'FOR PROFIT, PLEASURE AND SPORT': RECREATION, CULTURE AND SOCIETY IN THE ATLANTIC WORLD, 1600-1700
Speaker: Natalie Deibel (George Washington University)
As seventeenth-century Dutch, French, British and Spanish colonists attempted to establish new and competing settlements in the New World, the leisure activities they engaged in helped construct and transform early modern social and cultural structures. Activities like dancing, drinking and gambling, which had helped maintain distinctions based on socioeconomic status and gender in the Old World, acquired new significance in a New World in which women were scarce and government officials rare on the ground. In areas of contact between Native Americans and European women and men, recreations such as hunting, football, cockfighting and animal baiting fostered dynamic cross-cultural interactions even as they established new hierarchies based on ethnicity, gender and, increasingly, race. Natives and colonists experiences in the fledgling colonies of New York and the Chesapeake, in particular, typify the complex social and cultural forces that crystallized around questions of recreation during this period.
By examining legal records, correspondence, contemporary pamphlets, diaries, and material artefacts, this paper will explore the important role leisure activities of all kinds including dancing, card-playing, racing, drinking, hunting, bowling, and other sports and games -- played in the emerging social and cultural orders of the Atlantic world. It will argue that the leisure activities colonists and Native Americans pursued in the cosmopolitan colony of New York and the Chesapeake settlements of Maryland and Virginia profoundly influenced contemporary notions of gender, social status, and ethnicity.
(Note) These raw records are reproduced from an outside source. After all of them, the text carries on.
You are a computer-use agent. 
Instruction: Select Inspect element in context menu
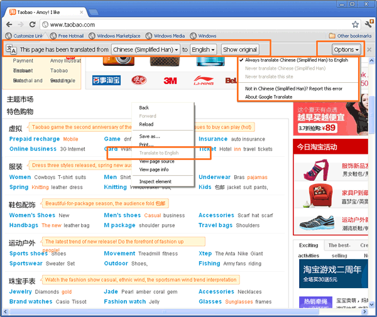coord(155,181)
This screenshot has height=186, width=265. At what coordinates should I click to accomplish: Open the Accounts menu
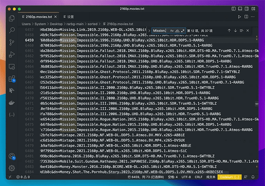[x=12, y=156]
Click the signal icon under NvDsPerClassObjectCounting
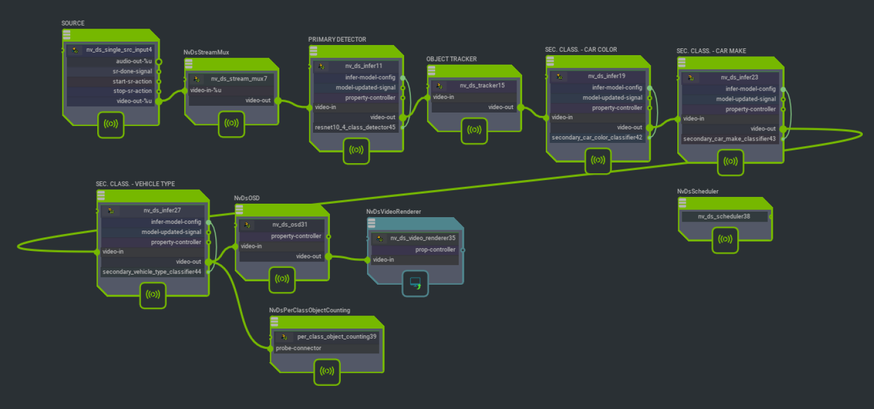The image size is (874, 409). (x=327, y=371)
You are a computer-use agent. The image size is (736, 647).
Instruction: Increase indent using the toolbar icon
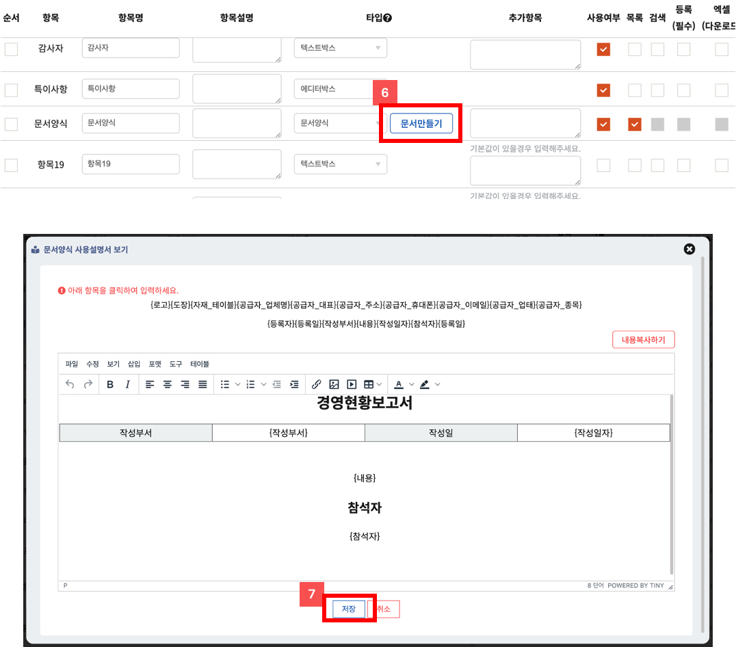[x=294, y=384]
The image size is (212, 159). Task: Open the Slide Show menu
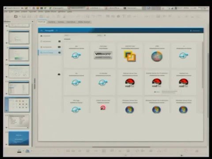[x=50, y=11]
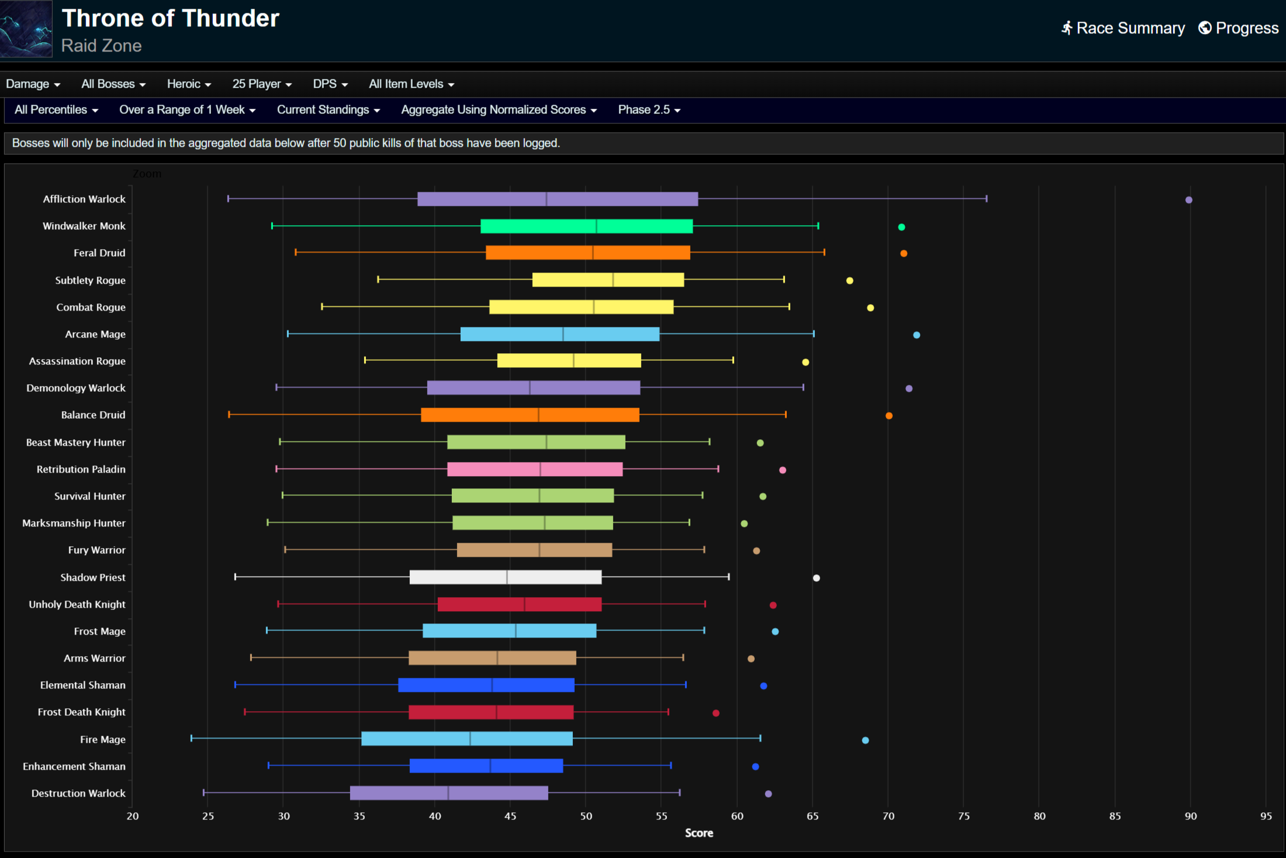Screen dimensions: 1286x858
Task: Click the Race Summary runner icon
Action: [1067, 28]
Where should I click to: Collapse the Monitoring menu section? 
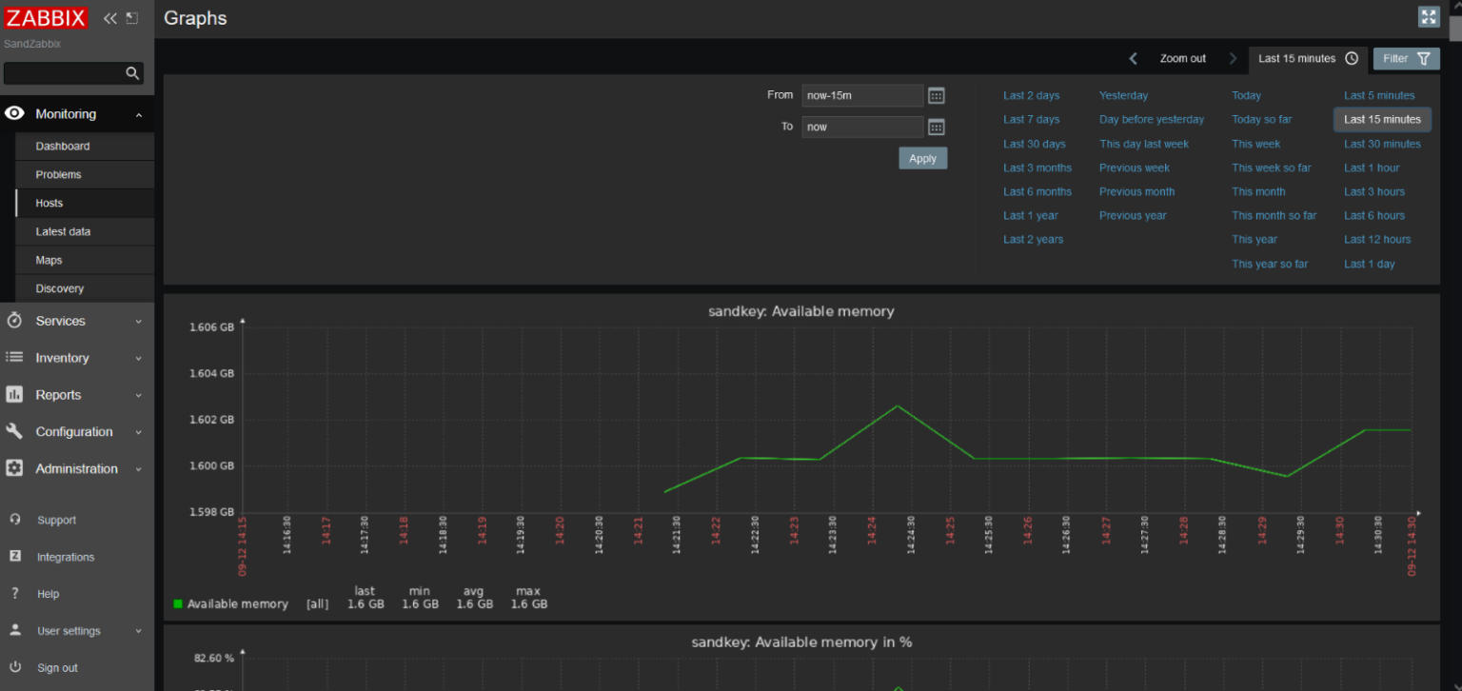point(76,114)
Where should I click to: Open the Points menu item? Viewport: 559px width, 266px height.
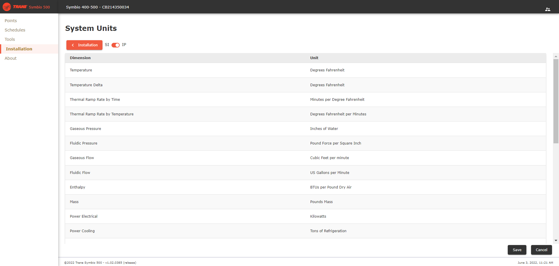[x=11, y=21]
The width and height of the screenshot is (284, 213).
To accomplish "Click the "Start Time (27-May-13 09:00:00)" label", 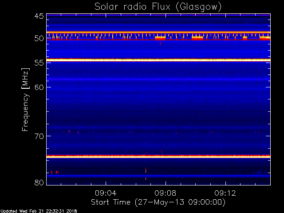I will (x=158, y=202).
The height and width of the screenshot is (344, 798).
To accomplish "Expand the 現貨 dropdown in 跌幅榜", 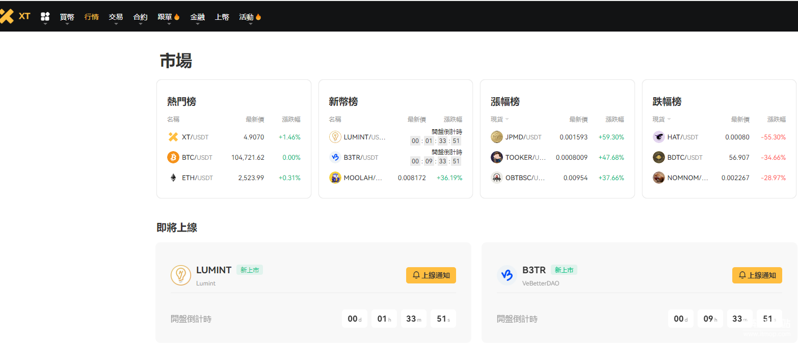I will tap(661, 120).
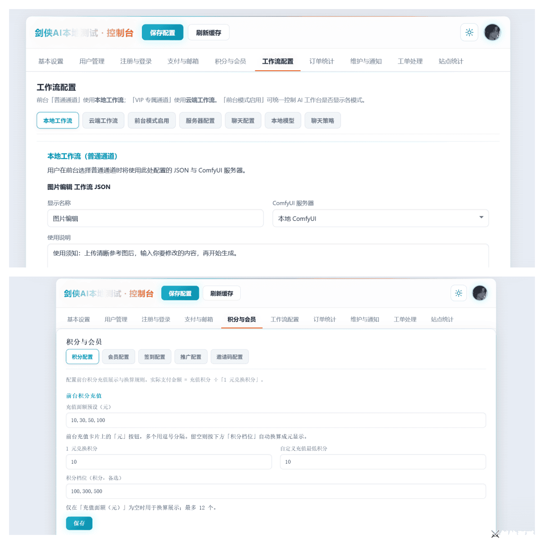This screenshot has height=544, width=544.
Task: Open the 推广配置 sub-tab
Action: (x=191, y=357)
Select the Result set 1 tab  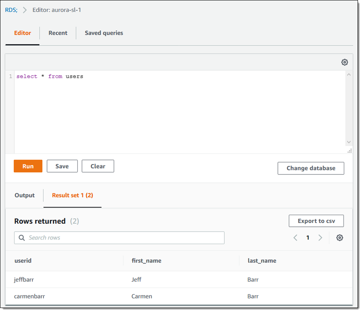[x=72, y=195]
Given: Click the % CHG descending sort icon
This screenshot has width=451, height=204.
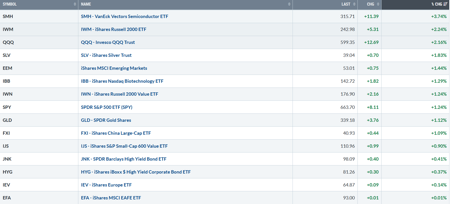Looking at the screenshot, I should click(x=445, y=4).
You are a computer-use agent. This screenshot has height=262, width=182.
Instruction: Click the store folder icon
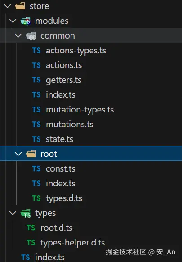[20, 6]
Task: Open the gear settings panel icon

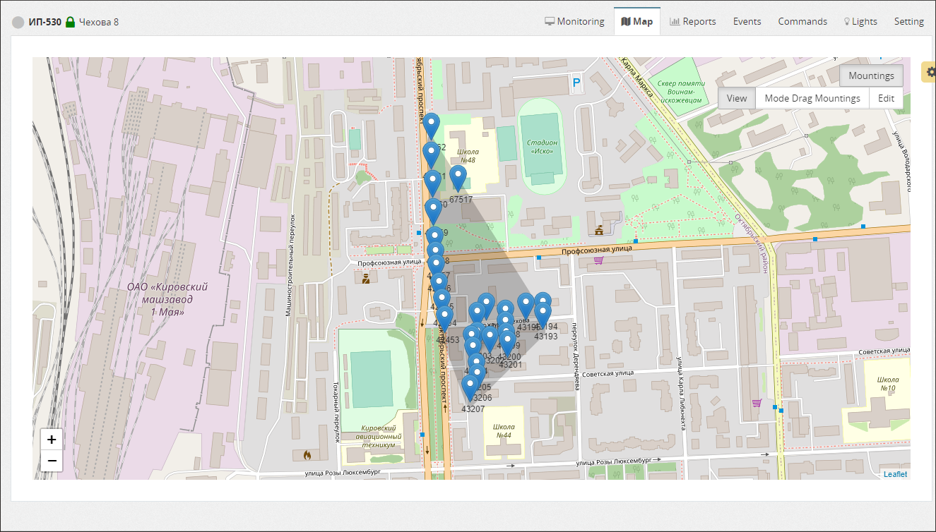Action: (x=930, y=72)
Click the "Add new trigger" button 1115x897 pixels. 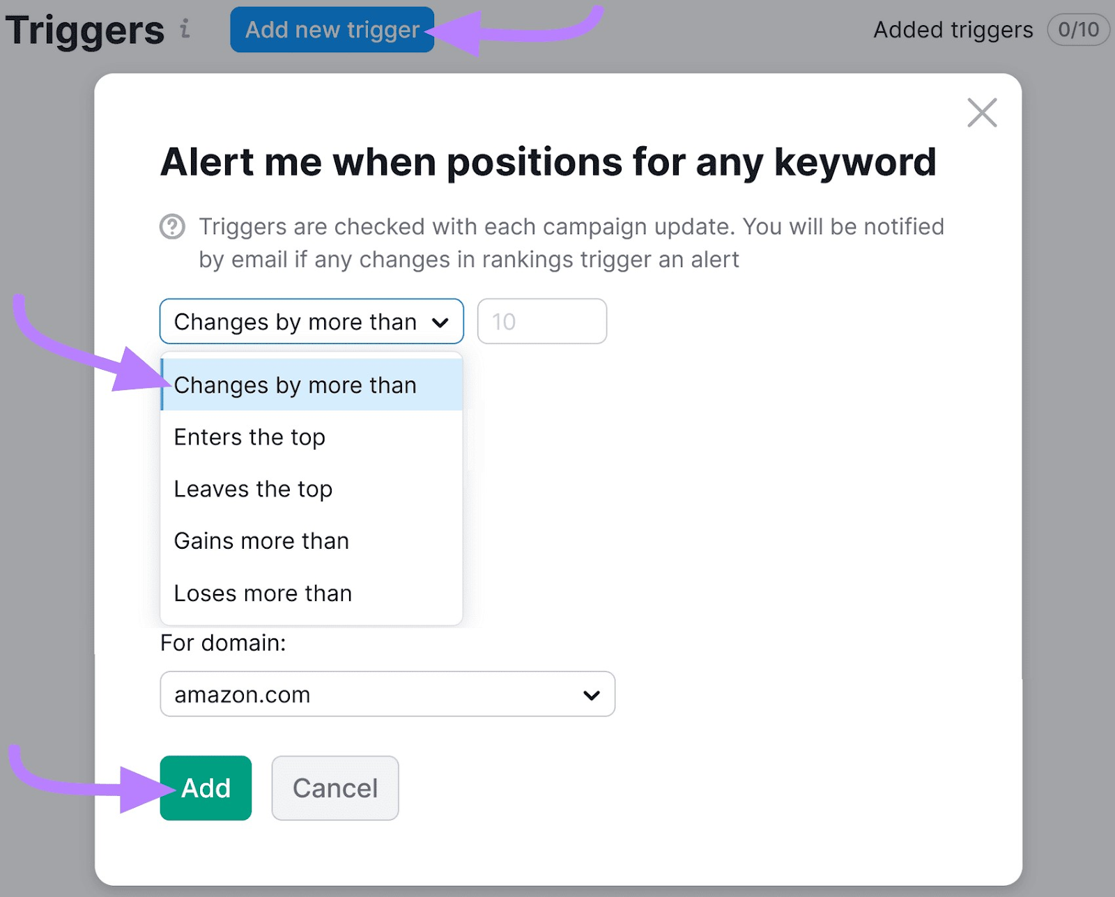coord(332,30)
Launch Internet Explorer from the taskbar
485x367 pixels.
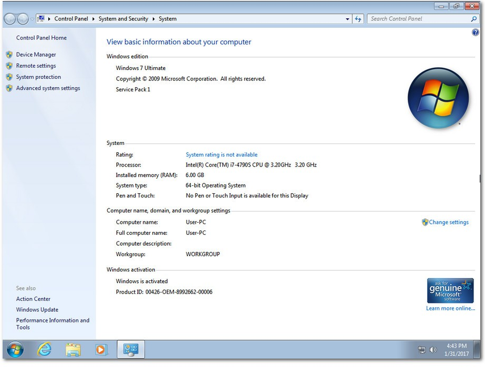45,349
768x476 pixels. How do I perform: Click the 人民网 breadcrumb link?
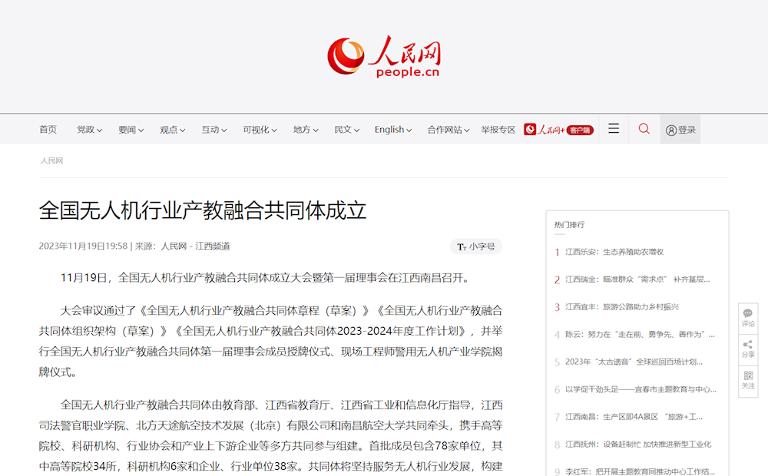point(52,160)
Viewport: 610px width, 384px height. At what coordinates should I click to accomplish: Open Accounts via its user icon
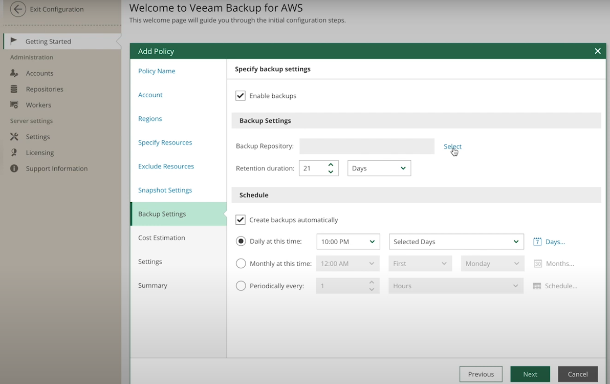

Over time, the emerging codes governing leisure pursuits changed the relationship between elite and popular culture in the Atlantic world, created new boundaries between the sexes, and contributed to an American colonial identity fraught with contradictions concerning ethnicity and race.
Natalie Deibel is currently a Ph.D. Candidate in Early Modern European and Atlantic History at George Washington University in Washington, D.C. She is writing a dissertation tentatively entitled "'For Profit, Pleasure and Sport': Recreation, Culture, and Society in an Atlantic Context, 1600-1750" which explores gender, social status, and ethnicity around the Atlantic littoral through the lens of recreation.
Time and Date: 5:15 PM, Monday, 14 February
Location: Ecclesiastical History Room, Institute of Historical Research, Senate House, Malet Street, London WC1E 7HU.